**PROBLEM DETAILS**
An exact copy of all the entries below is what this task needs.

**RECORD EXCERPTS**
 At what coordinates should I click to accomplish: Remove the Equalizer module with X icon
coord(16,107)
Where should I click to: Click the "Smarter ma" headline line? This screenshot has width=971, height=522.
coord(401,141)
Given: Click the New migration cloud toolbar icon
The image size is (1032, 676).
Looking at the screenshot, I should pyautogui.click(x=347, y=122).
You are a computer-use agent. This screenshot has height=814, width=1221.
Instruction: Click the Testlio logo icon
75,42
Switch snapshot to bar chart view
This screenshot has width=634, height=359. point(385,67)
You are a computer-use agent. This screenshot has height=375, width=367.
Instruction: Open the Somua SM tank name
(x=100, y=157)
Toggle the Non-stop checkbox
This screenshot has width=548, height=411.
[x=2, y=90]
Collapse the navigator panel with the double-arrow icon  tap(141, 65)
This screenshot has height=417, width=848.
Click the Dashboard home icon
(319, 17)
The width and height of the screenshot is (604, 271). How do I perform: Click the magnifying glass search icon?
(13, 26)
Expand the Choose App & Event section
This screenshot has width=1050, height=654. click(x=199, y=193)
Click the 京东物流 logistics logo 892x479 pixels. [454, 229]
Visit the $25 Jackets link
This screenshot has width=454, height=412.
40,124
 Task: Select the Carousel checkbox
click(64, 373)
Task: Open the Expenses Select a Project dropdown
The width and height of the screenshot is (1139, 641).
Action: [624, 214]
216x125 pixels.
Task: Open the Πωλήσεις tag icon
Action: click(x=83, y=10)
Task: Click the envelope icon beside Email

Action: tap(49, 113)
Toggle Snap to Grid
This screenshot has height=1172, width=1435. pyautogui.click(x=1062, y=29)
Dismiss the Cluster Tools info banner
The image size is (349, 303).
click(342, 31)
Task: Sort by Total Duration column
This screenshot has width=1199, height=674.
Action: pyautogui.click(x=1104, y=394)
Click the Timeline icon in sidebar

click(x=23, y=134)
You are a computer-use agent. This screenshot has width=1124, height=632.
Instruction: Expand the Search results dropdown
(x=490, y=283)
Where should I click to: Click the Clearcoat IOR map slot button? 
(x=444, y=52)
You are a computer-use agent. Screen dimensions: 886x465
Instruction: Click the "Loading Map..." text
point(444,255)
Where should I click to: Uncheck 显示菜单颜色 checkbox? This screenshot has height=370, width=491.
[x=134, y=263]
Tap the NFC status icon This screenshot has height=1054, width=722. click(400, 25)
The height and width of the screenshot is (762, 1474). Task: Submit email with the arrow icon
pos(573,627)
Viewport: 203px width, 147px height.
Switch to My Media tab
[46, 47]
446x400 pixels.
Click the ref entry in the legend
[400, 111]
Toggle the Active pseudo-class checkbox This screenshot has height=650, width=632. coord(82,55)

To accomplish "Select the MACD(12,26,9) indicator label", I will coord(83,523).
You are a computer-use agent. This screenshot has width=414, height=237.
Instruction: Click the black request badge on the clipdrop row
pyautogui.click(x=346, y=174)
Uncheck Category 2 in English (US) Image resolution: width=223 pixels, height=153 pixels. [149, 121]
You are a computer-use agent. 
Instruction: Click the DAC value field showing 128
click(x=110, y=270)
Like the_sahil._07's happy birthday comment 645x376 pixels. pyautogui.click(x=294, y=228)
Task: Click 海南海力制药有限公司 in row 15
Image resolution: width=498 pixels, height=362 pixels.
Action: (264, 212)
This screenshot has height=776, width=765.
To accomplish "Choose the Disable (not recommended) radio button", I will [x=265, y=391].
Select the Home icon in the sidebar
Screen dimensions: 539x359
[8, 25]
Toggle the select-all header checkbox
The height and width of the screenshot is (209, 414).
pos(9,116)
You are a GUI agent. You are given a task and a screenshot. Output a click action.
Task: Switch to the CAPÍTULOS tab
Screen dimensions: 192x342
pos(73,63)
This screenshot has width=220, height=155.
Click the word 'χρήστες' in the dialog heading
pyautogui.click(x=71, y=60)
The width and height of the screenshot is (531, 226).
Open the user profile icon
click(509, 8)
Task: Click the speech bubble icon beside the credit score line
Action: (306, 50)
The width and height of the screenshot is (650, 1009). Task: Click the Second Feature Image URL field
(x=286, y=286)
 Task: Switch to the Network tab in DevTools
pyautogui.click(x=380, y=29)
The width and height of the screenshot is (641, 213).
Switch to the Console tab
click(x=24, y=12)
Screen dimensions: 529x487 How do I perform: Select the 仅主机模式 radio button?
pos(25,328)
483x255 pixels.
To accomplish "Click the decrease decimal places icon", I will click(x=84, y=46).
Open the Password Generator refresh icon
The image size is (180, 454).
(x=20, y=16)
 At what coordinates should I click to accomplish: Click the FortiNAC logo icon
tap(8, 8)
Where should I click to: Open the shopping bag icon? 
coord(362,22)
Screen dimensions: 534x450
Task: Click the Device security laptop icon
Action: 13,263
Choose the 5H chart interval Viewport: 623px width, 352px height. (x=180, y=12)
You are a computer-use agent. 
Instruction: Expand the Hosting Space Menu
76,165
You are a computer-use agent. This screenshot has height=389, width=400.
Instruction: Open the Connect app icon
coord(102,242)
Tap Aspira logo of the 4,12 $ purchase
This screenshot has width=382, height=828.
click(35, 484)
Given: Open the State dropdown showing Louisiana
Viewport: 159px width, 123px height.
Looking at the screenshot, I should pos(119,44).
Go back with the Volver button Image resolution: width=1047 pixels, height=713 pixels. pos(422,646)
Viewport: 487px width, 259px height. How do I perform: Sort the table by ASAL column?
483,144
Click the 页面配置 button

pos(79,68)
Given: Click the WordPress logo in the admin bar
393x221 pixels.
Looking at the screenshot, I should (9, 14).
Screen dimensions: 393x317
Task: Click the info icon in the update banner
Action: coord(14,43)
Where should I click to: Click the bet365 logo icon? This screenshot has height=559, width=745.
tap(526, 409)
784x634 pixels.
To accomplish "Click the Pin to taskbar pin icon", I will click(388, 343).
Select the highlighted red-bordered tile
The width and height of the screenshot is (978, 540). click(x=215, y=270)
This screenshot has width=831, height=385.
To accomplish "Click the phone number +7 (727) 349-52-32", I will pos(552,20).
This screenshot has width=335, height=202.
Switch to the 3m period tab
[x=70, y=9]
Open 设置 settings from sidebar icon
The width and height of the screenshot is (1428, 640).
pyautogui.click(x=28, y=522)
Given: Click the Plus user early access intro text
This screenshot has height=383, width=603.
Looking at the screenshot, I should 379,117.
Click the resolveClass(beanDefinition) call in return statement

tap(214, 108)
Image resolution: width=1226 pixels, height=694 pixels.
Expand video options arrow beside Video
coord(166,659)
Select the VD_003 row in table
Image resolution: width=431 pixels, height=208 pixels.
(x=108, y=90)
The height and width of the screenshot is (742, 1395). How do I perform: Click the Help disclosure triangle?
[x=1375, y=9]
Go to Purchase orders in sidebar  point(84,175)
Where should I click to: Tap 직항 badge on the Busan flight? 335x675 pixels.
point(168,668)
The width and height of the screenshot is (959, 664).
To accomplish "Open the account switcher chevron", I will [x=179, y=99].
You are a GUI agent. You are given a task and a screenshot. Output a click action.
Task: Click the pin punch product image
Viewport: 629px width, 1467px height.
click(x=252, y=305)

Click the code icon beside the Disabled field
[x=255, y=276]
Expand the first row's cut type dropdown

**SOLUTION**
 At what coordinates should I click to accomplish: Remove the Equalizer module with X icon
coord(16,107)
Where should I click to: Click the "Smarter ma" headline line? This screenshot has width=971, height=522.
coord(401,141)
Given: Click the New migration cloud toolbar icon
The image size is (1032, 676).
Looking at the screenshot, I should pyautogui.click(x=347, y=122).
You are a computer-use agent. This screenshot has height=814, width=1221.
Instruction: Click the Testlio logo icon
75,42
Switch snapshot to bar chart view
This screenshot has width=634, height=359. point(385,67)
You are a computer-use agent. This screenshot has height=375, width=367.
Instruction: Open the Somua SM tank name
(x=100, y=157)
Toggle the Non-stop checkbox
This screenshot has width=548, height=411.
[x=2, y=90]
Collapse the navigator panel with the double-arrow icon  tap(141, 65)
This screenshot has height=417, width=848.
Click the Dashboard home icon
(319, 17)
The width and height of the screenshot is (604, 271). How do I perform: Click the magnifying glass search icon?
(13, 26)
Expand the Choose App & Event section
This screenshot has width=1050, height=654. click(x=199, y=193)
Click the 京东物流 logistics logo 892x479 pixels. [454, 229]
Visit the $25 Jackets link
This screenshot has width=454, height=412.
40,124
 Task: Select the Carousel checkbox
click(64, 373)
Task: Open the Expenses Select a Project dropdown
The width and height of the screenshot is (1139, 641).
Action: [624, 214]
216x125 pixels.
Task: Open the Πωλήσεις tag icon
Action: click(x=83, y=10)
Task: Click the envelope icon beside Email

Action: tap(49, 113)
Toggle Snap to Grid
This screenshot has height=1172, width=1435. pyautogui.click(x=1062, y=29)
Dismiss the Cluster Tools info banner
The image size is (349, 303).
click(342, 31)
Task: Sort by Total Duration column
This screenshot has width=1199, height=674.
Action: pyautogui.click(x=1104, y=394)
Click the Timeline icon in sidebar

click(x=23, y=134)
You are a computer-use agent. This screenshot has width=1124, height=632.
Instruction: Expand the Search results dropdown
(x=490, y=283)
Where should I click to: Click the Clearcoat IOR map slot button? 
(x=444, y=52)
You are a computer-use agent. Screen dimensions: 886x465
Instruction: Click the "Loading Map..." text
point(444,255)
Where should I click to: Uncheck 显示菜单颜色 checkbox? This screenshot has height=370, width=491.
[x=134, y=263]
Tap the NFC status icon This screenshot has height=1054, width=722. click(400, 25)
The height and width of the screenshot is (762, 1474). Task: Submit email with the arrow icon
pos(573,627)
Viewport: 203px width, 147px height.
Switch to My Media tab
[46, 47]
446x400 pixels.
Click the ref entry in the legend
[400, 111]
Toggle the Active pseudo-class checkbox This screenshot has height=650, width=632. coord(82,55)

To accomplish "Select the MACD(12,26,9) indicator label", I will coord(83,523).
You are a computer-use agent. This screenshot has width=414, height=237.
Instruction: Click the black request badge on the clipdrop row
pyautogui.click(x=346, y=174)
Uncheck Category 2 in English (US) Image resolution: width=223 pixels, height=153 pixels. [149, 121]
You are a computer-use agent. 
Instruction: Click the DAC value field showing 128
click(x=110, y=270)
Like the_sahil._07's happy birthday comment 645x376 pixels. pyautogui.click(x=294, y=228)
Task: Click 海南海力制药有限公司 in row 15
Image resolution: width=498 pixels, height=362 pixels.
Action: (264, 212)
This screenshot has height=776, width=765.
To accomplish "Choose the Disable (not recommended) radio button", I will [x=265, y=391].
Select the Home icon in the sidebar
Screen dimensions: 539x359
[8, 25]
Toggle the select-all header checkbox
The height and width of the screenshot is (209, 414).
pos(9,116)
You are a GUI agent. You are given a task and a screenshot. Output a click action.
Task: Switch to the CAPÍTULOS tab
Screen dimensions: 192x342
pos(73,63)
This screenshot has width=220, height=155.
Click the word 'χρήστες' in the dialog heading
pyautogui.click(x=71, y=60)
The width and height of the screenshot is (531, 226).
Open the user profile icon
click(509, 8)
Task: Click the speech bubble icon beside the credit score line
Action: (306, 50)
The width and height of the screenshot is (650, 1009). Task: Click the Second Feature Image URL field
(x=286, y=286)
 Task: Switch to the Network tab in DevTools
pyautogui.click(x=380, y=29)
The width and height of the screenshot is (641, 213).
Switch to the Console tab
click(x=24, y=12)
Screen dimensions: 529x487 How do I perform: Select the 仅主机模式 radio button?
pos(25,328)
483x255 pixels.
To accomplish "Click the decrease decimal places icon", I will click(x=84, y=46).
Open the Password Generator refresh icon
The image size is (180, 454).
(x=20, y=16)
 At what coordinates should I click to accomplish: Click the FortiNAC logo icon
tap(8, 8)
Where should I click to: Open the shopping bag icon? 
coord(362,22)
Screen dimensions: 534x450
Task: Click the Device security laptop icon
Action: 13,263
Choose the 5H chart interval Viewport: 623px width, 352px height. (x=180, y=12)
You are a computer-use agent. 
Instruction: Expand the Hosting Space Menu
76,165
You are a computer-use agent. This screenshot has height=389, width=400.
Instruction: Open the Connect app icon
coord(102,242)
Tap Aspira logo of the 4,12 $ purchase
This screenshot has width=382, height=828.
click(35, 484)
Given: Open the State dropdown showing Louisiana
Viewport: 159px width, 123px height.
Looking at the screenshot, I should pos(119,44).
Go back with the Volver button Image resolution: width=1047 pixels, height=713 pixels. pos(422,646)
Viewport: 487px width, 259px height. How do I perform: Sort the table by ASAL column?
483,144
Click the 页面配置 button

pos(79,68)
Given: Click the WordPress logo in the admin bar
393x221 pixels.
Looking at the screenshot, I should (9, 14).
Screen dimensions: 393x317
Task: Click the info icon in the update banner
Action: coord(14,43)
Where should I click to: Click the bet365 logo icon? This screenshot has height=559, width=745.
tap(526, 409)
784x634 pixels.
To accomplish "Click the Pin to taskbar pin icon", I will click(388, 343).
Select the highlighted red-bordered tile
The width and height of the screenshot is (978, 540). click(x=215, y=270)
This screenshot has width=831, height=385.
To accomplish "Click the phone number +7 (727) 349-52-32", I will pos(552,20).
This screenshot has width=335, height=202.
Switch to the 3m period tab
[x=70, y=9]
Open 设置 settings from sidebar icon
The width and height of the screenshot is (1428, 640).
pyautogui.click(x=28, y=522)
Given: Click the Plus user early access intro text
This screenshot has height=383, width=603.
Looking at the screenshot, I should 379,117.
Click the resolveClass(beanDefinition) call in return statement

tap(214, 108)
Image resolution: width=1226 pixels, height=694 pixels.
Expand video options arrow beside Video
coord(166,659)
Select the VD_003 row in table
Image resolution: width=431 pixels, height=208 pixels.
(x=108, y=90)
The height and width of the screenshot is (742, 1395). How do I perform: Click the Help disclosure triangle?
[x=1375, y=9]
Go to Purchase orders in sidebar  point(84,175)
Where should I click to: Tap 직항 badge on the Busan flight? 335x675 pixels.
point(168,668)
The width and height of the screenshot is (959, 664).
To accomplish "Open the account switcher chevron", I will [x=179, y=99].
You are a GUI agent. You are given a task and a screenshot. Output a click action.
Task: Click the pin punch product image
Viewport: 629px width, 1467px height.
click(x=252, y=305)

Click the code icon beside the Disabled field
[x=255, y=276]
Expand the first row's cut type dropdown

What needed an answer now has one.